The new system may be extended to a much wider range of buildings where people sleep. Building owners, developers, designers and contractors need to begin planning now.
Currently, duties under the building regulations attach to the person undertaking building work. Accountability can be unclear. To address this, the government plans to implement Dame Hackitt's recommendation to implement a robust and challenging set of building safety responsibilities during the construction phase and beyond.
The government is proposing to align the new responsibilities with the dutyholder roles set out in the 2015 Construction (Design and Management) Regulations (CDM), which provides a system of accountability to ensure health, safety and welfare of workers on construction projects. Some basic duties will apply to all construction work while specific duties will attach to the roles of client, principal designer and principal contractor.
The consultation is open until 31 July 2019, and the government will consider responses over the summer and publish its own response in the autumn.
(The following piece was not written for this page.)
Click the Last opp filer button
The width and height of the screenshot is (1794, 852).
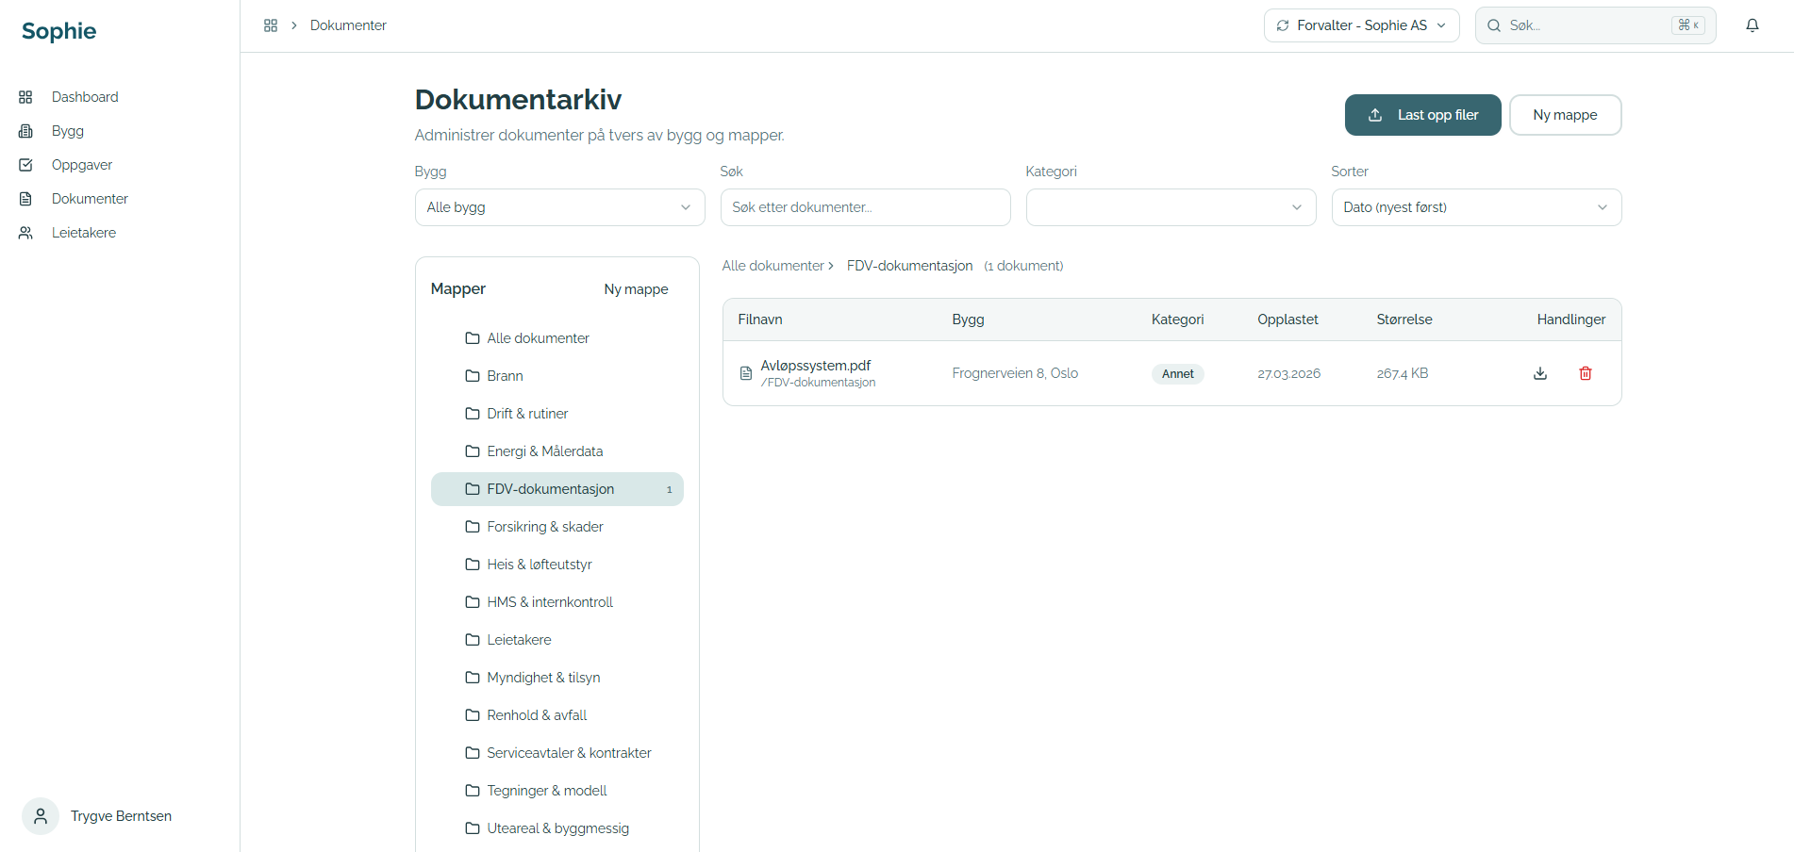tap(1423, 115)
We expect any changes from the published proposals to be fine tuning rather than a fundamental rethink. Organisations in the new dutyholder roles can start to prepare now by:
- engaging with professional and trade bodies on the development of competency frameworks;
- reviewing contracts and procurement processes;
- implementing information gathering and management systems to capture the 'golden thread' of information for all buildings in scope; and
- reviewing policies and procedures to ensure robust oversight of building safety at board level.
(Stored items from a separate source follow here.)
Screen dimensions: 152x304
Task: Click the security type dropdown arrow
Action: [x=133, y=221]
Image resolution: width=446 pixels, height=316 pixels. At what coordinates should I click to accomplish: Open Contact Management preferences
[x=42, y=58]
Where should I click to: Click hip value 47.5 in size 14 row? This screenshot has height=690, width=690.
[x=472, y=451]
Proposed duties for the client
It is envisaged that the client role will be key to establishing a culture of compliance for the project. Client duties will include:
- project arrangements: making suitable arrangements for managing the building work to deliver compliance with the building regulations, including the allocation of sufficient time, resources and prioritisation;
- key appointments: appointing a competent principal designer and principal contractor, with named individuals registered as competent with the new building safety regulator;
- compliance: taking reasonable steps to ensure that the principal designer and principal contractor comply with their building safety obligations;
- golden thread: establishing appropriate information management arrangements for the building;
- gateways: ensuring that regulatory requirements to get approval from the new building safety regulator at various stages of the project are met; and
- handover: ensuring an appropriate pre-occupation handover takes place.
Proposed duties for the principal designer
The principal designer role in the new regime is onerous. The proposals will transform the role and its risk profile, and there are already signs that it may become more difficult to obtain professional indemnity insurance.